- TASK STATEMENT: Within the records that follow, restate exactly the lines from the line with "Open E85 Prices Forum link" down to the line with "Switch to the Library tab 768x473 pixels.", including both. Omit the pictures.

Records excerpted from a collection
*** Block opens ***

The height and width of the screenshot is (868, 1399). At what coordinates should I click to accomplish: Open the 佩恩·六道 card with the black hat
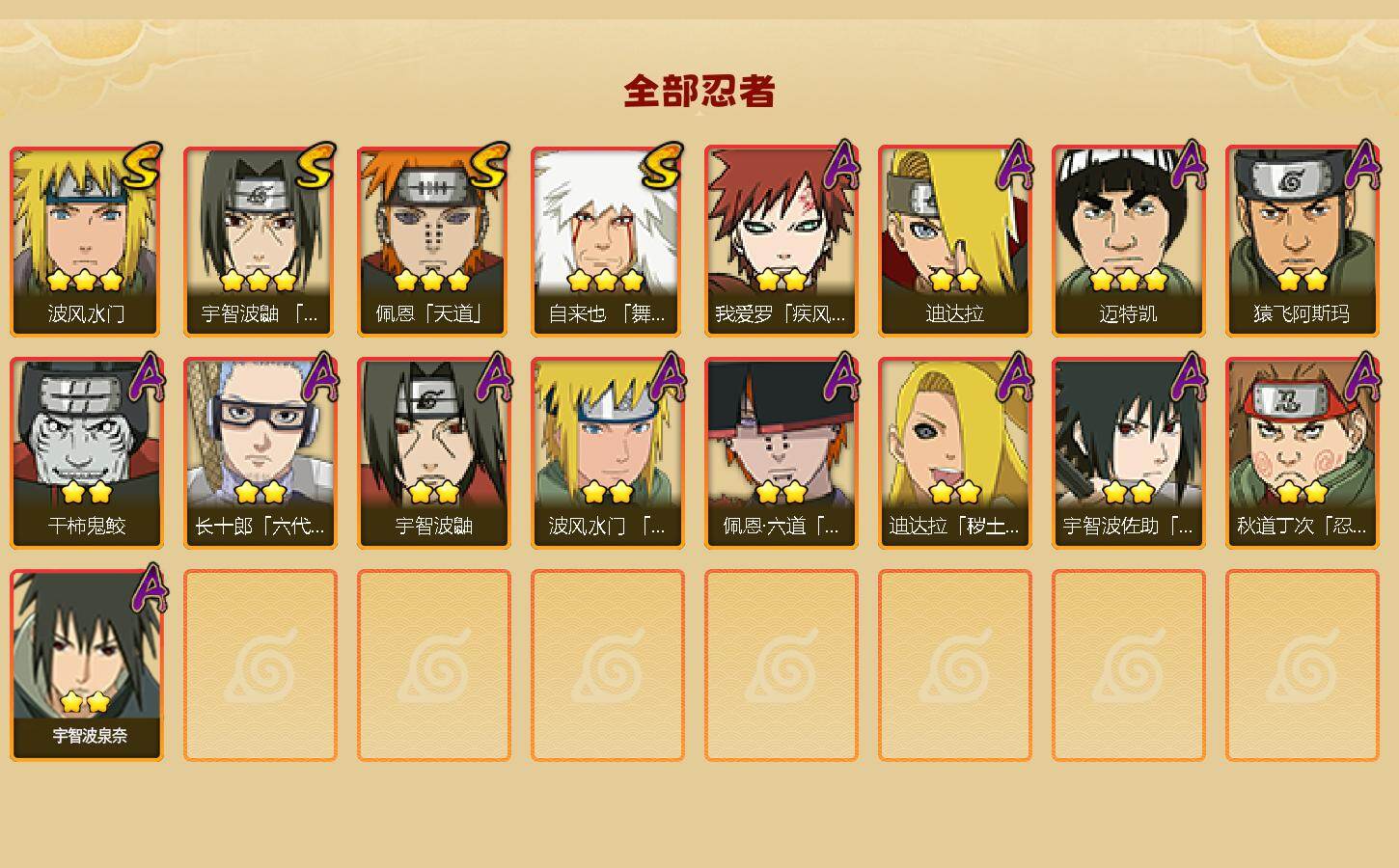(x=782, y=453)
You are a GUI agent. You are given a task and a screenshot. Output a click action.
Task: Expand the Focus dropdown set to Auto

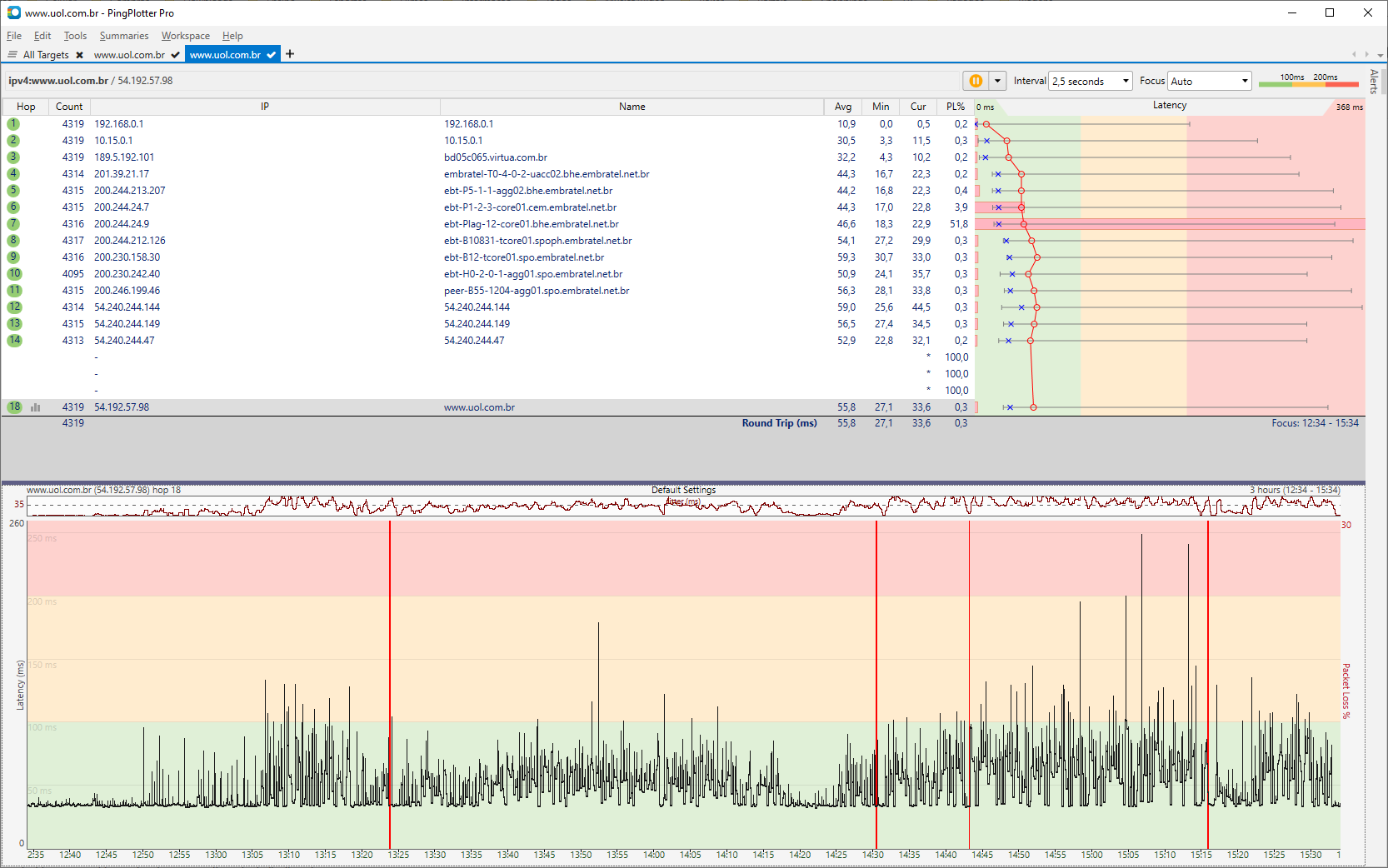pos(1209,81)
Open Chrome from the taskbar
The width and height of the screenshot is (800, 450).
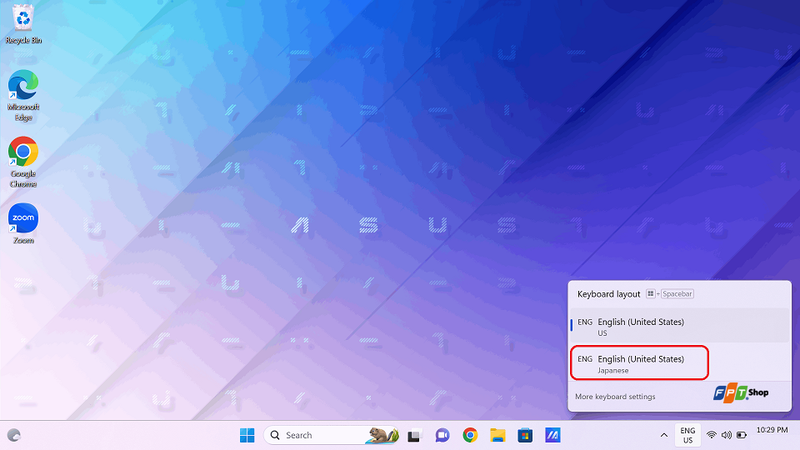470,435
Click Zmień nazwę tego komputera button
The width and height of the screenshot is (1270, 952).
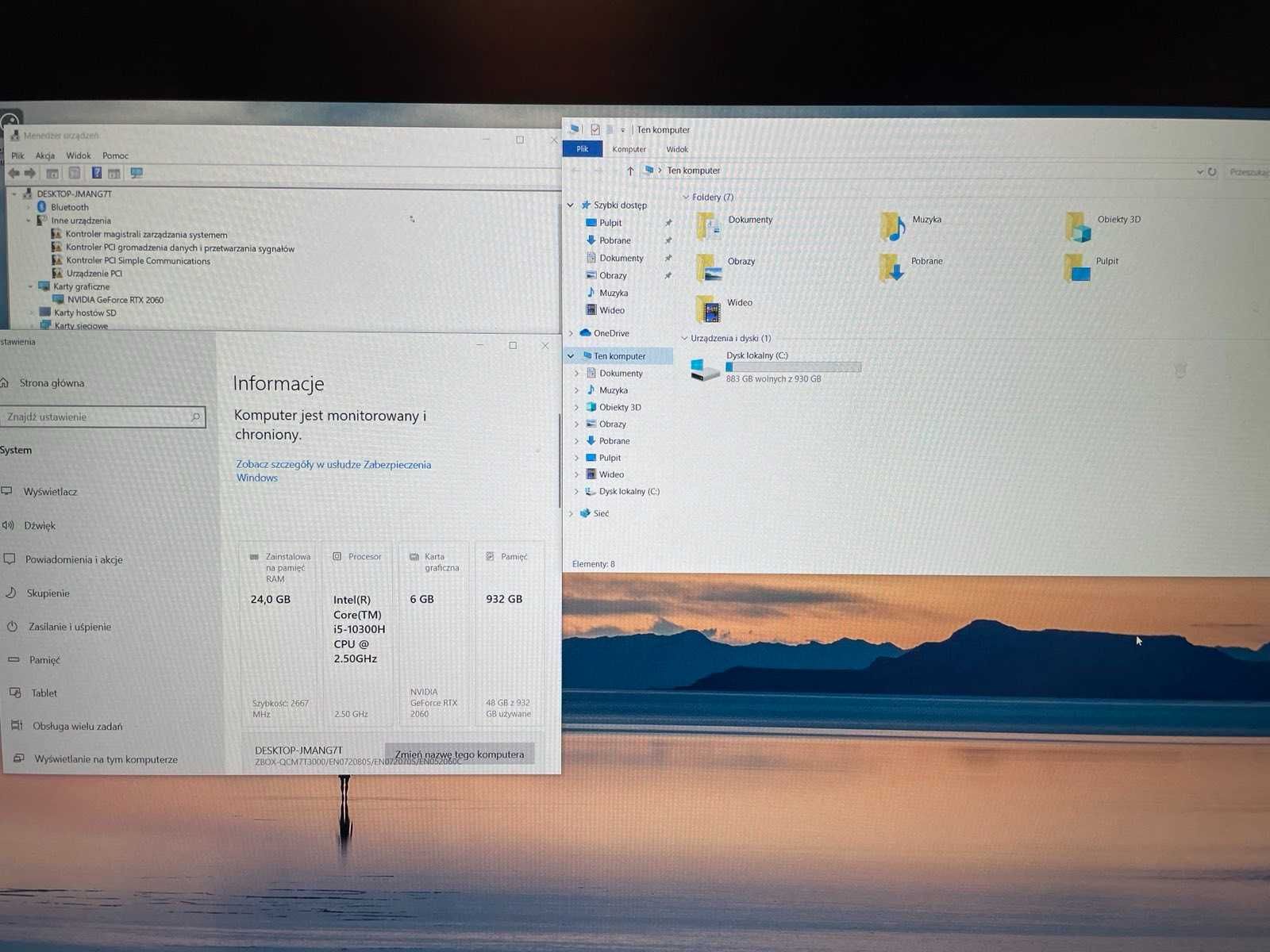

*** Block closes ***
*** Block opens ***

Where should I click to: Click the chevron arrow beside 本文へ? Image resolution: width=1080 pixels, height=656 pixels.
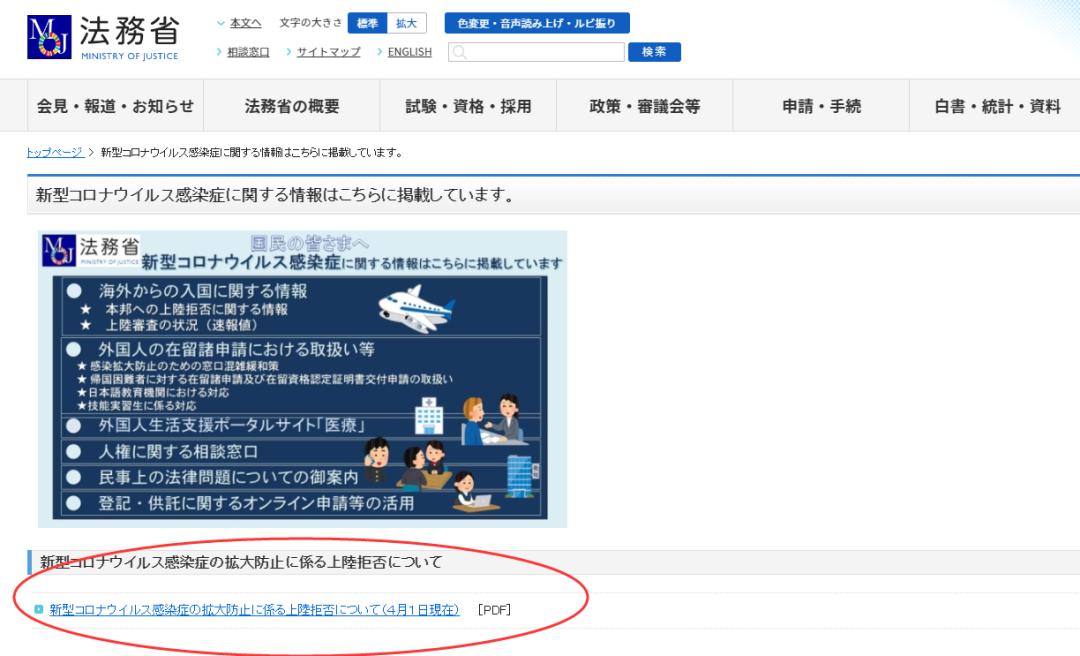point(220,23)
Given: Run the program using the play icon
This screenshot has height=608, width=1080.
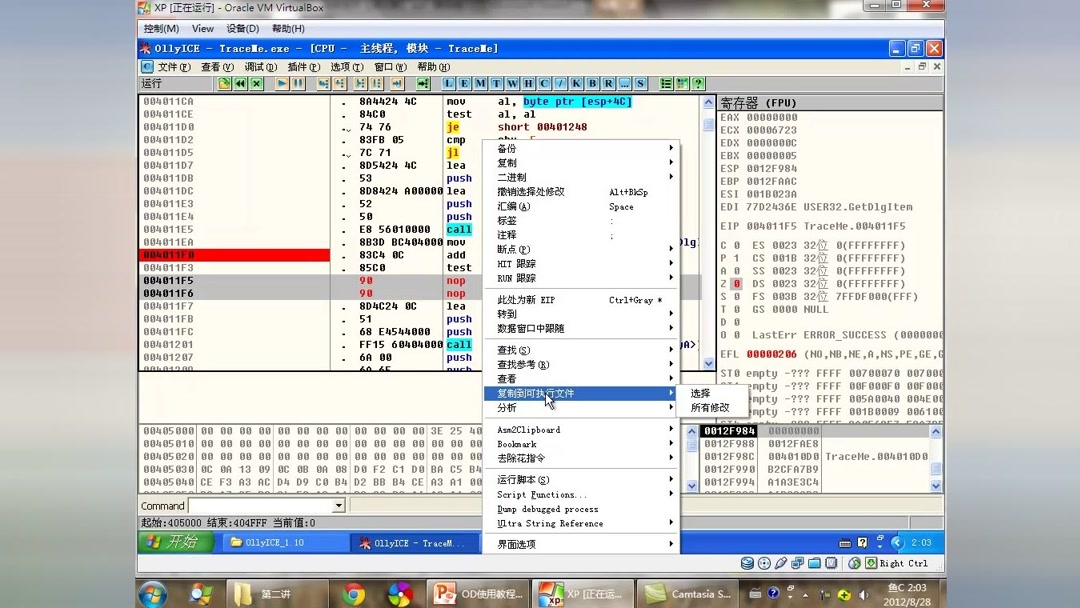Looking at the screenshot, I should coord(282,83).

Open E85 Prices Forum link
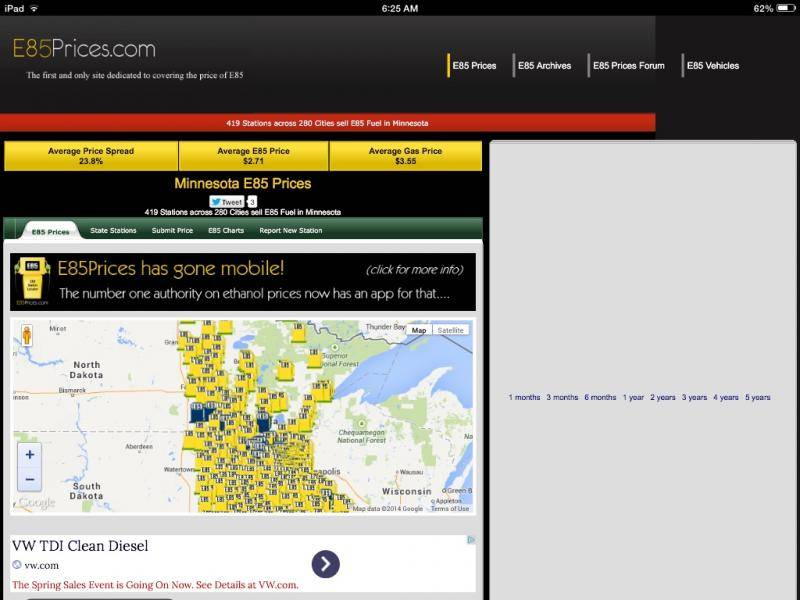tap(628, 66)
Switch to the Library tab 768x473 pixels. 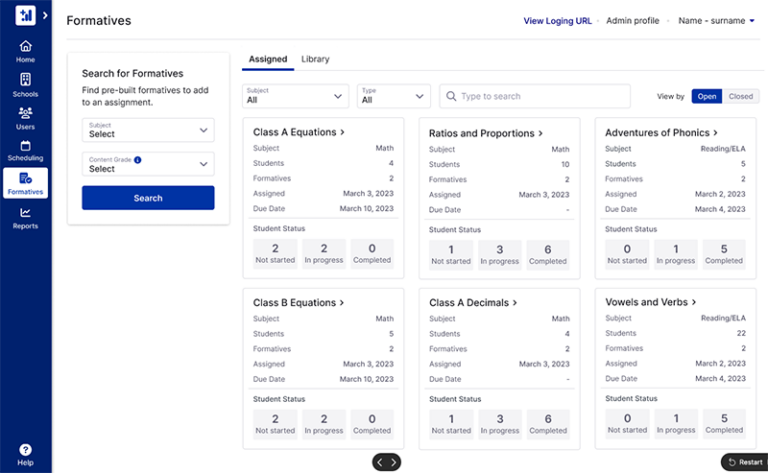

*** Block closes ***

- EXPECTED OUTPUT:
Open E85 Prices Forum link
tap(628, 66)
Switch to the Library tab 768x473 pixels. 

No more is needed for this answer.